The reason this Republican primary season is so chaotic is because George W. Bush failed to have a successor. Had President Bush had a Vice President to run for President, Bush would have undoubtedly made different policy decisions, but even aside from that there would have been an ascertainable front runner coming from the Bush administration to win or lose.
Because there was not such a thing and because the GOP likes orderly processes, we had to go back to 2000 and dredge up John McCain.
The Republican field was unable to reboot because we had no logical successor coming out of the White House to either win or lose. We went back to McCain and have had to work our way back through unresolved issues from 2000. And now, when the field should be rebooted, we’re having to deal with Mitt Romney who should have been displaced by an heir in 2008 and instead, because the 2008 season did not reboot the crop of candidates, is now the guy three quarters of the GOP does not want who is about to be the nominee.
Bush didn't produce a Vice-presidential heir, so the Republicans had to go back to the next person in their hierarchy, John McCain, a person they didn't trust.  McCain lost, and given the Huckabee and Palin declined to run, Romney, another candidate they don't trust, became the de facto next-in-line.   If Romney loses, by 2016 a new generation of anti-neoconservative Republicans could be waiting to take down the party establishment.

One final thought, again from Erickson:
Our process is chaotic because Bush left us no heir to win or to be rejected through a cathartic process of locking in gains or moving on from Bush. Yes, this one is Bush’s fault. On the bright side, the Democrats will have the same problem in 2016 unless Obama ditches Biden now for Hillary.
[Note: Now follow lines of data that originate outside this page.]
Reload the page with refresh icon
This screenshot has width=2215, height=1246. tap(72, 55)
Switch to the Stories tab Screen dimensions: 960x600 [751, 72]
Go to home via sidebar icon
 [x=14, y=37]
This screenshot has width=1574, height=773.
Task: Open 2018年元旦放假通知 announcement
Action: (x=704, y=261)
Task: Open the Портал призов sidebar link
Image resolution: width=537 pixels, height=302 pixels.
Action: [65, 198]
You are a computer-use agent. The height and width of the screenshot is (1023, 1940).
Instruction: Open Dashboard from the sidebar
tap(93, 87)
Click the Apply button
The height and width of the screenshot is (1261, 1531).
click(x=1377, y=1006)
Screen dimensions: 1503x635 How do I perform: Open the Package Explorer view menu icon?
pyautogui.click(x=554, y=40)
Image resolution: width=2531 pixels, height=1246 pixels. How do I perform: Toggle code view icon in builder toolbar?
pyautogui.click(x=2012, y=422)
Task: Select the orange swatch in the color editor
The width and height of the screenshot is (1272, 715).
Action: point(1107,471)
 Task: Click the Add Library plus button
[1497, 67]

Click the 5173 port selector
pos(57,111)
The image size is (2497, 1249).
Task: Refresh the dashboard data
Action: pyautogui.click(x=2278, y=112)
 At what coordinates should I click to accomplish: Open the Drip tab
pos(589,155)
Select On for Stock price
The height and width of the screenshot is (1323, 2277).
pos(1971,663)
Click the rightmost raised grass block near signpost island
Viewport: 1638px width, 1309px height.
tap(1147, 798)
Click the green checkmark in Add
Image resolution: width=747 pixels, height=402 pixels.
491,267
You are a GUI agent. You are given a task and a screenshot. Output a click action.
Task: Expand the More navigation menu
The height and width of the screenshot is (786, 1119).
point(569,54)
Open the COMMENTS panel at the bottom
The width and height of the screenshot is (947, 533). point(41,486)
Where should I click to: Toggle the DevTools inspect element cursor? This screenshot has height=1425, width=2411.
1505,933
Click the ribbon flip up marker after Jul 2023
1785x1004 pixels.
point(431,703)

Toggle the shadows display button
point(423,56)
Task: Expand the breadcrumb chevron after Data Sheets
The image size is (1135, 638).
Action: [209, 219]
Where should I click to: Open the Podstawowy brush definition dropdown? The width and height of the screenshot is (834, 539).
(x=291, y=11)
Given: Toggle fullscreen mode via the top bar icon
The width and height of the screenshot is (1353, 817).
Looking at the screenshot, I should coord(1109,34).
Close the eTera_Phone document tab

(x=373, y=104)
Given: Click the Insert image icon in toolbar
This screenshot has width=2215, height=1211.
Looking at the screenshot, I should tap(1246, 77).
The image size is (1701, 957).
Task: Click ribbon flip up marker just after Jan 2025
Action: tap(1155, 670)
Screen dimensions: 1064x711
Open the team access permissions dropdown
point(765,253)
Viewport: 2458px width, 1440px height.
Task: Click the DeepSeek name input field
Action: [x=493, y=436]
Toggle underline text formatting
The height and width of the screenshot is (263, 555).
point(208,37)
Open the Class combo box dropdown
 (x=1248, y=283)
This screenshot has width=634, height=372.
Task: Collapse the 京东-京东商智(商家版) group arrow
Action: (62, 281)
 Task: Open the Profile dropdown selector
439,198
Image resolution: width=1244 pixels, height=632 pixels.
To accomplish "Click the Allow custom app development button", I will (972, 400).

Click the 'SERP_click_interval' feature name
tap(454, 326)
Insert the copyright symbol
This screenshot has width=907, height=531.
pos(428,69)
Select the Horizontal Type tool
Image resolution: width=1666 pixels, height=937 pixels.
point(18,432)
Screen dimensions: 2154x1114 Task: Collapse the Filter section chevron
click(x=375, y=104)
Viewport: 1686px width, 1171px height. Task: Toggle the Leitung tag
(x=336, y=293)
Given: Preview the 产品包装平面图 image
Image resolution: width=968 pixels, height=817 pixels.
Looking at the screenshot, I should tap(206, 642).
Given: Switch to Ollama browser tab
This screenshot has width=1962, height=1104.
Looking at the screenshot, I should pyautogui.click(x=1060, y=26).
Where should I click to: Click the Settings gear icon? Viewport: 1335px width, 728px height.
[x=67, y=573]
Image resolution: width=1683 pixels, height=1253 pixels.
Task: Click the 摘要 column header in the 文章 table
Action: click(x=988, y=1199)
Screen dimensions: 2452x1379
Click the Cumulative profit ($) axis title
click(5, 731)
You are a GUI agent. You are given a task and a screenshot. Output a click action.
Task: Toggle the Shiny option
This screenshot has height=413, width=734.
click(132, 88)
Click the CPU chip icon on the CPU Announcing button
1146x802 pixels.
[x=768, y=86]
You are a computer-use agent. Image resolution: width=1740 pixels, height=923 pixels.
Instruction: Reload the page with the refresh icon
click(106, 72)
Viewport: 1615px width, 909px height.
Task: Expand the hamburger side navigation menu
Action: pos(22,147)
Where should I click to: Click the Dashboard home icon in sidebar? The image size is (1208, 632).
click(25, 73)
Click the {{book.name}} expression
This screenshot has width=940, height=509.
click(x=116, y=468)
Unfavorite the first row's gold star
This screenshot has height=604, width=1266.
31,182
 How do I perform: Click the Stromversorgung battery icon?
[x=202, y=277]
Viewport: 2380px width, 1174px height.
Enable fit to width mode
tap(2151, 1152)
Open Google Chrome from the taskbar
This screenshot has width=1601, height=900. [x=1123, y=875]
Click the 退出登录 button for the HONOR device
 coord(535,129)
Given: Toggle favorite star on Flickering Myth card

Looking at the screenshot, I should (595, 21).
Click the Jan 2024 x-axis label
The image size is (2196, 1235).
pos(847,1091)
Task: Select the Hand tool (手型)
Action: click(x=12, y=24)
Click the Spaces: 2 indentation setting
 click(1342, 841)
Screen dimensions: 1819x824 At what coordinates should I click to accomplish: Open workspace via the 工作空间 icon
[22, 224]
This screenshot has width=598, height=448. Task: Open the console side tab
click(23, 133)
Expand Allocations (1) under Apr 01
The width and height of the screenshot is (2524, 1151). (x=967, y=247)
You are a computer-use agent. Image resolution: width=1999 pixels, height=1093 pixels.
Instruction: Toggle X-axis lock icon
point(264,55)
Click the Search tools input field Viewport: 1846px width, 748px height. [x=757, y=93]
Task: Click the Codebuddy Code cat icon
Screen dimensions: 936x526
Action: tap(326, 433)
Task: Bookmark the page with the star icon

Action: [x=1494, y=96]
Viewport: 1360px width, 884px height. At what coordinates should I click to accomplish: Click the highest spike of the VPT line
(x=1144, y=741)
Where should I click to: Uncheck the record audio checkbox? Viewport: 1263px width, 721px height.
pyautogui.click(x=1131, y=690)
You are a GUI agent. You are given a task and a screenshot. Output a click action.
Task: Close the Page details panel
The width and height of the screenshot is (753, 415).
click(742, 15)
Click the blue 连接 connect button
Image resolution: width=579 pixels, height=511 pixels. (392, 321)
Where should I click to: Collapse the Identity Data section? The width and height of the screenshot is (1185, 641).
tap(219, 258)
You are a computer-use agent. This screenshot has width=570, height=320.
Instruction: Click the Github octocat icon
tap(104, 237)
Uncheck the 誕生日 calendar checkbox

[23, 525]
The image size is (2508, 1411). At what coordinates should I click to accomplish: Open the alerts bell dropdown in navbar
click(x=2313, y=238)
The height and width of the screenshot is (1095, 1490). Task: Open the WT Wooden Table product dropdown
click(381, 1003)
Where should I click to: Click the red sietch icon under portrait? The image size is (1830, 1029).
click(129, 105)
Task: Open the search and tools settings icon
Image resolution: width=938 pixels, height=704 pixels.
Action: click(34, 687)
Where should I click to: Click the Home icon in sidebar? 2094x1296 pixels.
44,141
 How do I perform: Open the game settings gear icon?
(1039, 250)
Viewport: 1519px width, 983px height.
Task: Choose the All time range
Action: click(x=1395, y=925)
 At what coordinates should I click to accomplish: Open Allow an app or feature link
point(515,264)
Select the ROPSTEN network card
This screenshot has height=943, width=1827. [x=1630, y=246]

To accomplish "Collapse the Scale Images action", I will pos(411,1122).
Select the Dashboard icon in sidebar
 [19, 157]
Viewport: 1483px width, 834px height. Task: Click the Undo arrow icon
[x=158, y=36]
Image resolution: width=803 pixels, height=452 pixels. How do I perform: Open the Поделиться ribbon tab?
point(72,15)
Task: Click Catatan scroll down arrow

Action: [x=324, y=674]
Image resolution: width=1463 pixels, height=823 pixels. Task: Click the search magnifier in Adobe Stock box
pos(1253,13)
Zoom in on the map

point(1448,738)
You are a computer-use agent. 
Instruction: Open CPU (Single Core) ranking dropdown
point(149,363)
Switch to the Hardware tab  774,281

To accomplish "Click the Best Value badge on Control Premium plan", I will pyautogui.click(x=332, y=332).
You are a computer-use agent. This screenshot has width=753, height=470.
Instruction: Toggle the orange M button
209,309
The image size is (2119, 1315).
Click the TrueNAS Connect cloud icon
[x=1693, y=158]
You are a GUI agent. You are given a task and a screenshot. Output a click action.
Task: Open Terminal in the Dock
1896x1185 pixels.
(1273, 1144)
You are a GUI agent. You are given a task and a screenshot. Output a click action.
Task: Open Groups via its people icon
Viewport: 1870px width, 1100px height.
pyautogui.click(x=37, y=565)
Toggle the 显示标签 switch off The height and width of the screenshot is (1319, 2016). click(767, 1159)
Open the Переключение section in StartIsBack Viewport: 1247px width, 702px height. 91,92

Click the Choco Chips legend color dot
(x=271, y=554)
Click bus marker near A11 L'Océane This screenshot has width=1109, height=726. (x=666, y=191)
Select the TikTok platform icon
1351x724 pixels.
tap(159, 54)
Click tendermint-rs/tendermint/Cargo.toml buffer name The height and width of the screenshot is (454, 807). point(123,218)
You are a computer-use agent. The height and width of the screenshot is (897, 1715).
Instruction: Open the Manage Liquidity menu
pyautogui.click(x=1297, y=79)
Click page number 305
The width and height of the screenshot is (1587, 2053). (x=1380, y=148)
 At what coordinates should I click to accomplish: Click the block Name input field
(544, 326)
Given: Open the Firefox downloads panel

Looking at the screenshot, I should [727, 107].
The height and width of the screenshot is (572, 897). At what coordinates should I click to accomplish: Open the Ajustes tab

Erickson would be right about the Democrats in 2016, except for a couple faulty assumptions.  One is that Biden won't run in 2016.  I wouldn't completely rule that out yet.  He will be old, but he doesn't have Dick Cheney's health problems, and he's run for president twice before, so he clearly has the ambition.  Biden's problem is that he doesn't have an enthusiastic base of support to draw from.  He would have to start out with the support of the party establishment.  But if there appears to be more enthusiasm for an Andrew Cuomo or a Brian Schweitzer candidacy,  the party establishment might quietly tell Biden to step aside and not embarrass himself.

The other faulty assumption Erickson makes is that Democrats are monarchical in their thinking like Republicans: that we need an established order or hierarchy in order to pick our nominee.  History hasn't shown that to be the case.  True, Democrats, like Republicans, tend to nominate incumbent VP's when they run for the presidency, but that's about as deep as the hierarchy goes.  Jimmy Carter, Bill Clinton, John Kerry, and Barack Obama all never made an impact on the presidential circuit before becoming their party's nominees.  In  fact, one could argue that being next in line hurts you in a Democratic party primary more than it helps, aside from the incumbents.